Erfolgreiche Unternehmen stellen sich den Herausforderungen des Marktes. Das funktioniert, weil sie ihre Kernkompetenzen kennen und schauen, wie sie diese auch auf andere Art und Weise einsetzen können. Eine Raffinerie baut ihre Anlage so um, dass sie zukünftig synthetische Kraftstoffe herstellen kann. Ein deutscher Wursthersteller setzt zunehmend auf den Verkauf von Fleischersatzprodukten.
Foresight Mindset: Politik braucht Mut für Visionen
Die Politik muss zudem wieder lernen, auch das Unmögliche zu denken. Sie muss ihre Visionen zurückbekommen und damit die Fähigkeit, die Zukunft zu denken. Denn das ist ihre Kernaufgabe. Sieht man sich Talkshows und Reden an, so erhält man aber eher den Eindruck, dass Wirtschaft nach unveränderlichen Naturgesetzen funktioniere. Das ist aber nicht der Fall.
Die Politik muss zudem wieder lernen, auch das Unmögliche zu denken.
Warum das so ist?

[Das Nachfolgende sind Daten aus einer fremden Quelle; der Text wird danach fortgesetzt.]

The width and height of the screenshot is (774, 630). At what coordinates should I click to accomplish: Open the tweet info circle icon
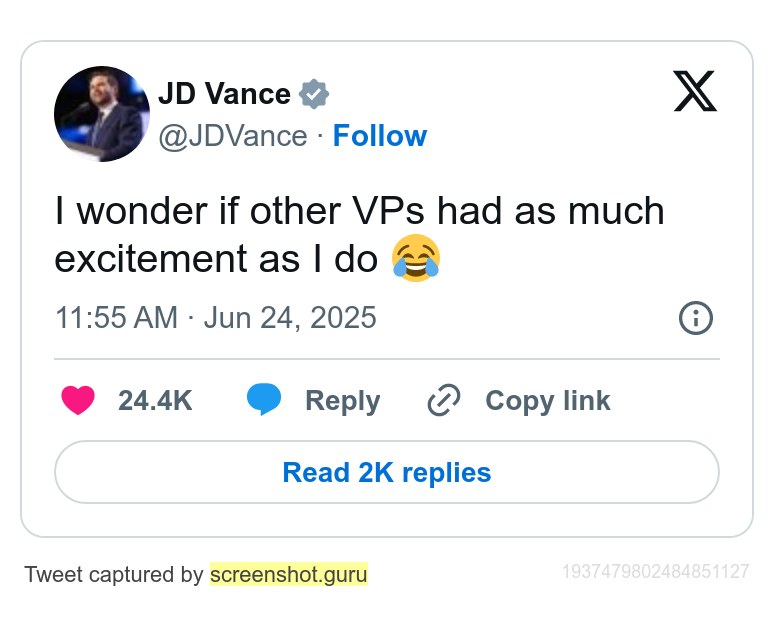[696, 318]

Vielen der Politiker*innen, gerade aus der GroKo, fehlt ein Foresight Mindset. Sie sind nicht fähig, sich aus dem, was sie einmal gelernt haben, zu befreien. Oft wird dieses Verhalten dadurch verursacht, dass der eigene Erfolg mit der Richtigkeit des eigenen Wissens gleichgesetzt wird. Ein Fehlschluss. Denn der eigenen Kompetenz wird dadurch ein höherer Wert als dem Wissen anderer beigemessen. Eine Reflektion findet nicht statt.
Die deutsche Bundespolitik ist unfähig, auf Big Shifts und Meta-Ereignissen adäquat zu reagieren.
Zudem haben es Querdenker bei den meisten Parteien schwer, bestimmte Posten zu erreichen. Dadurch entsteht ein Elfenbeinturm, in dem sich Wissen im Kreis dreht, weil ihm der Input fehlt. Das macht die deutsche Bundespolitik unfähig, auf Big Shifts wie der Digitalisierung und Meta-Ereignissen wie der Klimakrise adäquat zu reagieren. Eigentlich müsste diese Entwicklungen zur Zerstörung von etablierten Denkmustern führen. Tun sie aber nicht. Stattdessen reagiert ein Großteil der Politik mit einer Schockstarre, wie wir sie aktuell bei der GroKo beobachten können.
Wenn wir die Welt von morgen gestalten wollen, müssen wir unsere Visionen zurückgewinnen. Beginnen wir also das Unmögliche zu denken und das, was wir gelernt haben, zu hinterfragen, um der Realität damit wieder ein Stück näher zu sein als heute.